STAT 39000: Project 6 — Fall 2021

Motivation: Python is an incredible language that enables users to write code quickly and efficiently. When using Python to write code, you are typically making a tradeoff between developer speed (the time in which it takes to write a functioning program or scripts) and program speed (how fast your code runs). This is often the best choice depending on your staff and how much your software developers or data scientists earn. However, Python code does not have the advantage of being able to be compiled to machine code for a certain architecture (x86_64, ARM, Darwin, etc.), and easily shared. In Python you need to learn how to use virtual environments (and git) to share your code.

Context: This is the first in a series of 3 projects that explores how to setup and use virtual environments, as well as some git basics. This series is not intended to teach you everything you need to know, but rather to give you some exposure so the terminology and general ideas are not foreign to you.

Scope: Python, virtual environments, git

Learning Objectives

Explain what a virtual environment is and why it is important.
Create, update, and use a virtual environment to run somebody else’s Python code.
Use git to create a repository and commit changes to it.
Understand and utilize common git commands and workflows.

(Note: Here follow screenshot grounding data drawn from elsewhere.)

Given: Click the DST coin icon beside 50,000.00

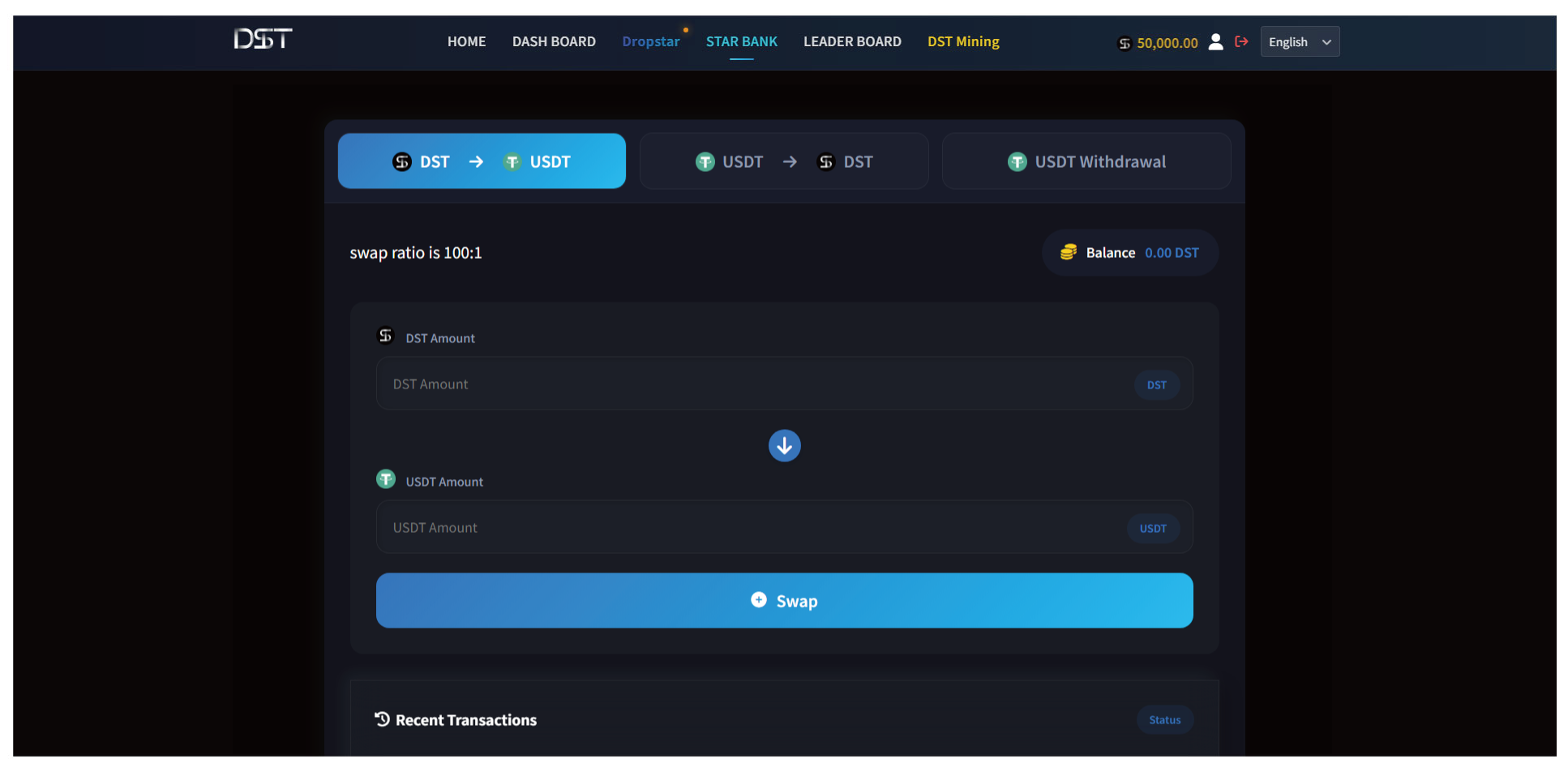Looking at the screenshot, I should point(1125,43).
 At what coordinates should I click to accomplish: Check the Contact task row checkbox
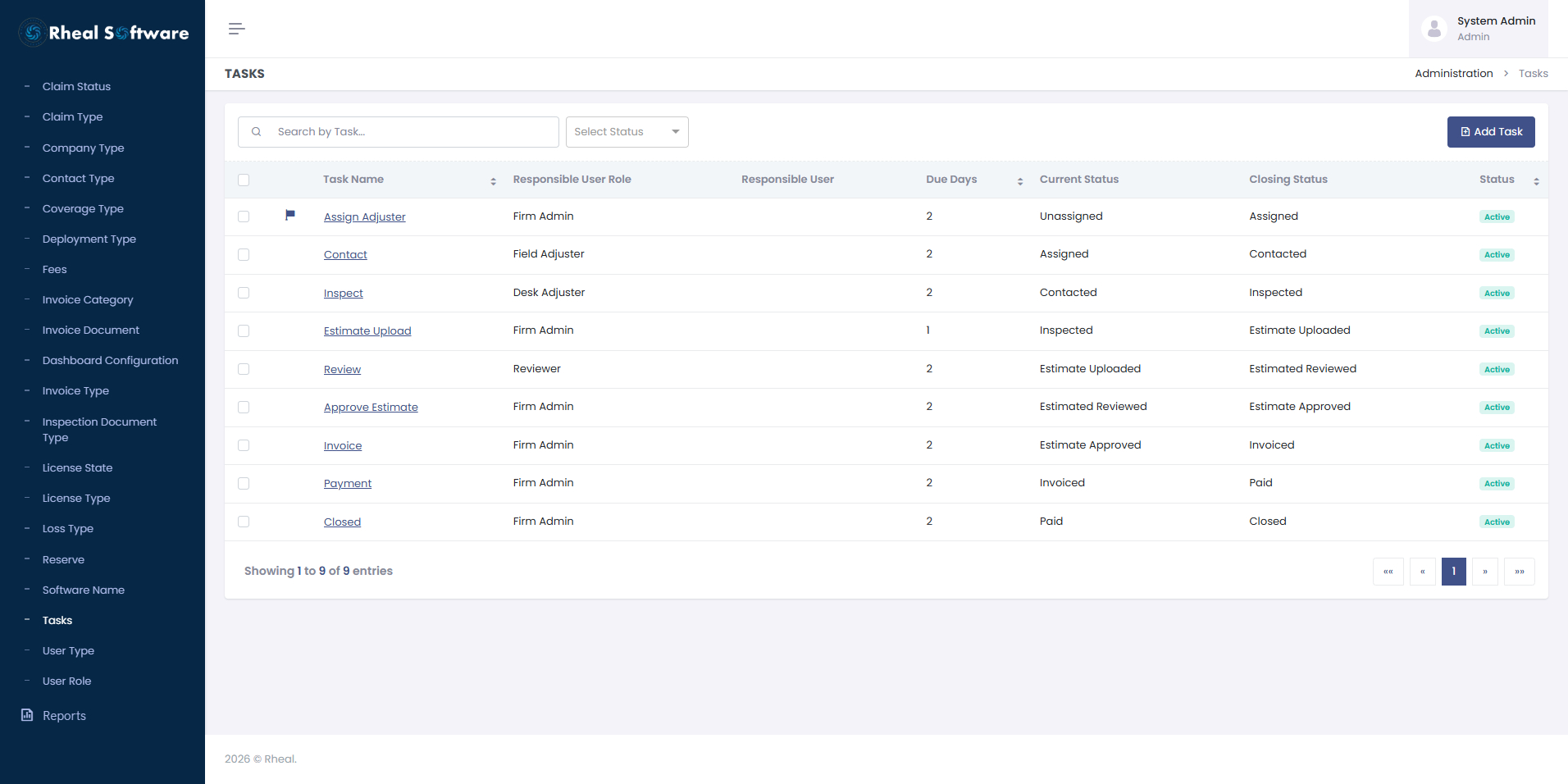pyautogui.click(x=244, y=255)
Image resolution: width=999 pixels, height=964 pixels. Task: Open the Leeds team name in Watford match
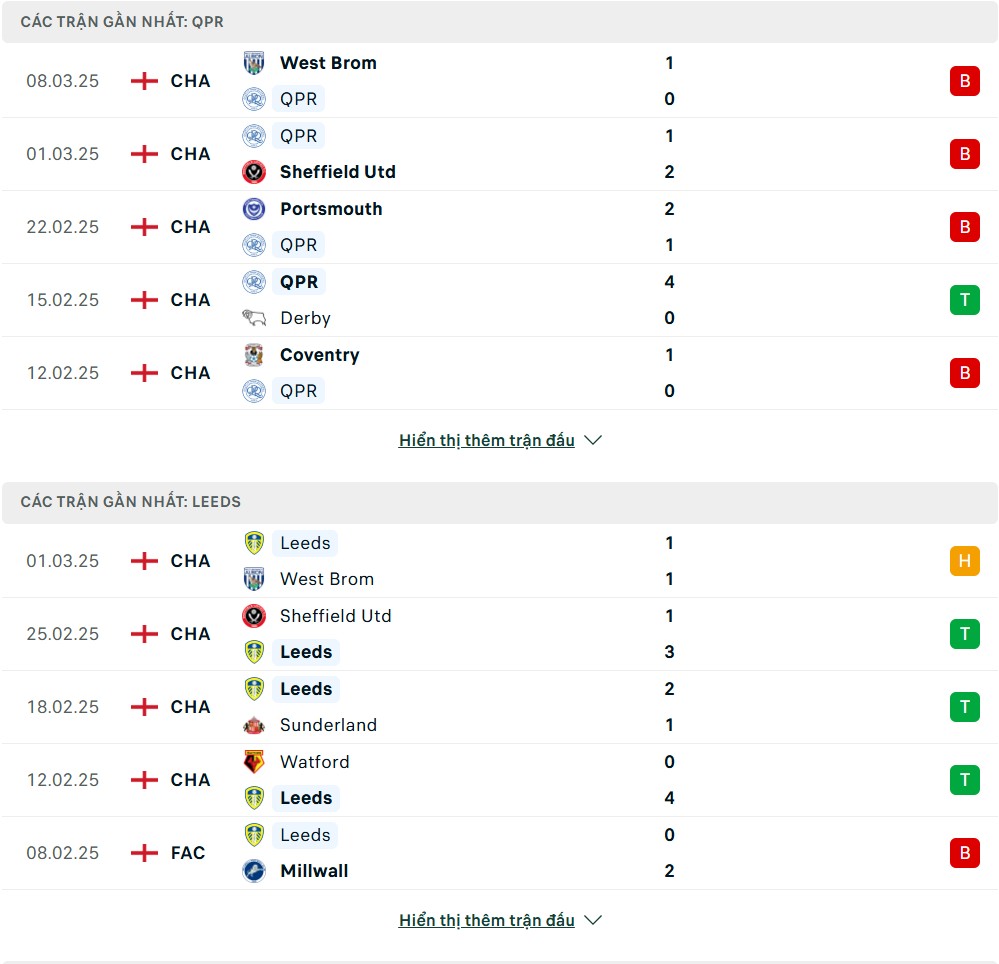click(306, 798)
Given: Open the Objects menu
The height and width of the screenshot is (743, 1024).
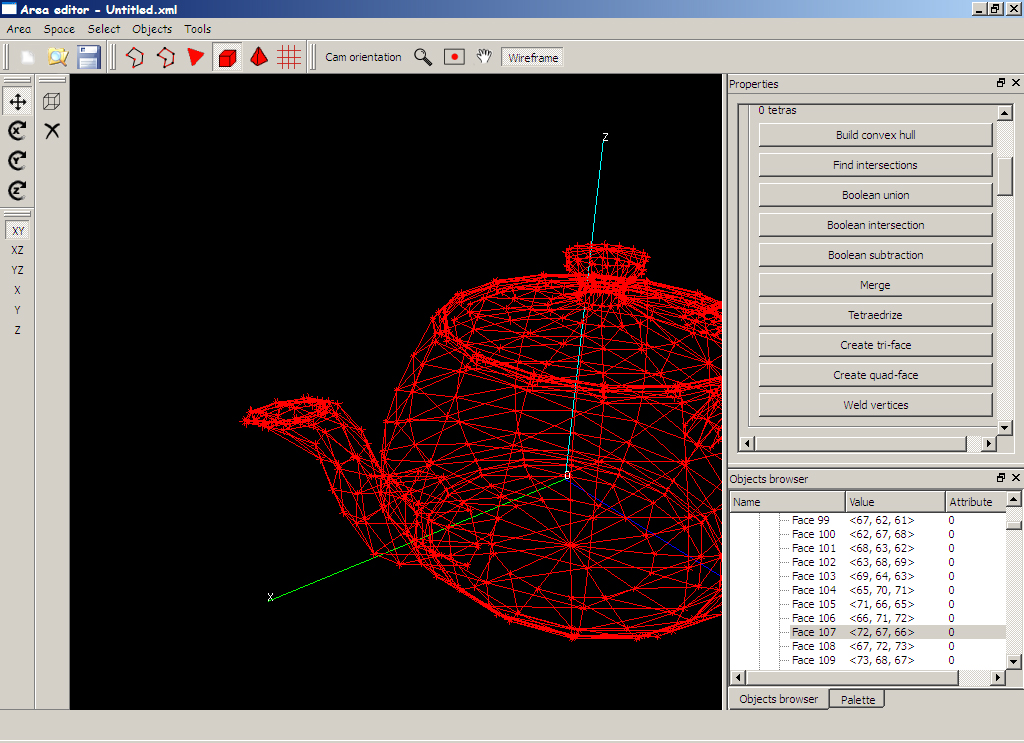Looking at the screenshot, I should pos(152,29).
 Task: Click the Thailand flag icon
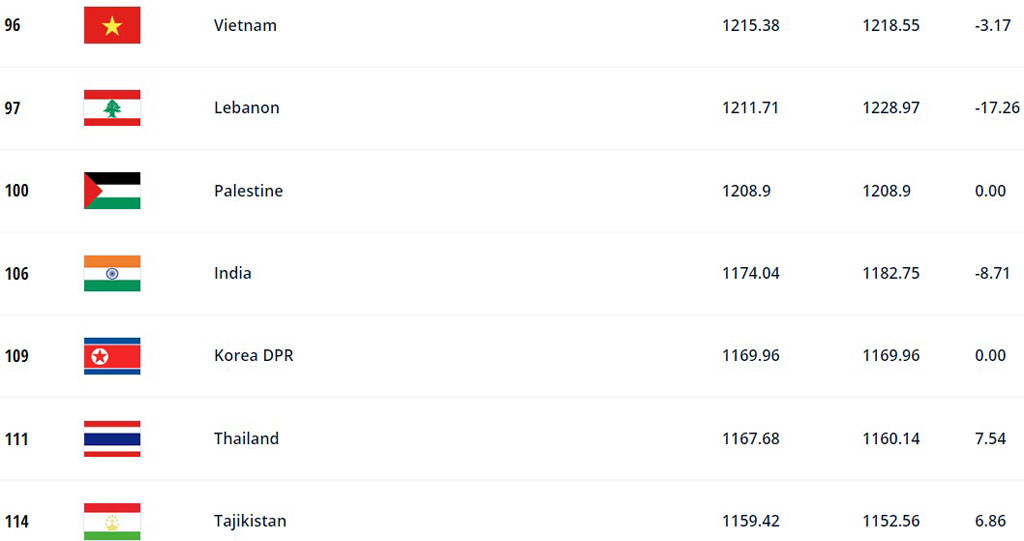[112, 438]
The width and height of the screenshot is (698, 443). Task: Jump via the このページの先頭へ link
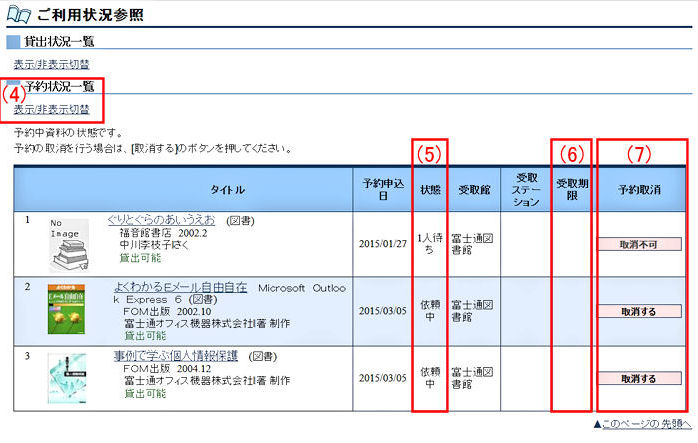pyautogui.click(x=647, y=424)
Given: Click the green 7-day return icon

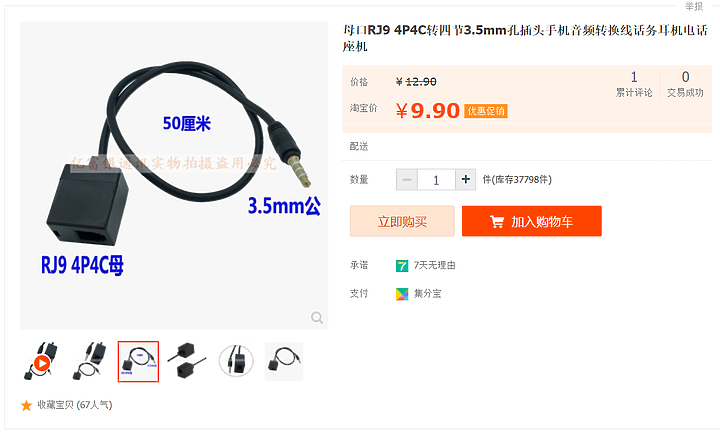Looking at the screenshot, I should pos(402,265).
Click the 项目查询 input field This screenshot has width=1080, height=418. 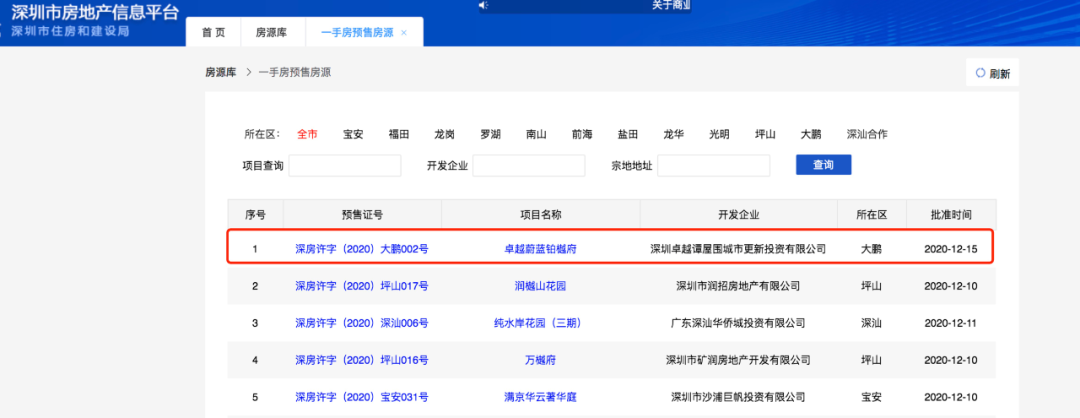345,165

Make sure to read about, and use the template found here, and the important information about projects submissions here.

Questions

While this project may look like it is a lot of work, it is probably one of the easiest projects you will get this semester. The question text is long, but it is mostly just instructional content and directions. If you just carefully read through it, it will probably take you well under 1 hour to complete!

Question 1

Once complete, type your GitHub username into a markdown cell.

Items to submit

Your GitHub username in a markdown cell.

Question 2

We’ve created a repository for this project at github.com/TheDataMine/f2021-stat39000-project6. You’ll quickly see that the code will be ultra familiar to you. The goal of this question, is to clone the repository to your $HOME directory. Some of you may already be rushing off to your Jupyter Notebook to run the following.

%%bash

git clone https://github.com/TheDataMine/f2021-stat39000-project6

Don’t! Instead, we are going to take the time to setup authentication with GitHub using SSH keys. Don’t worry, it’s way easier than it sounds!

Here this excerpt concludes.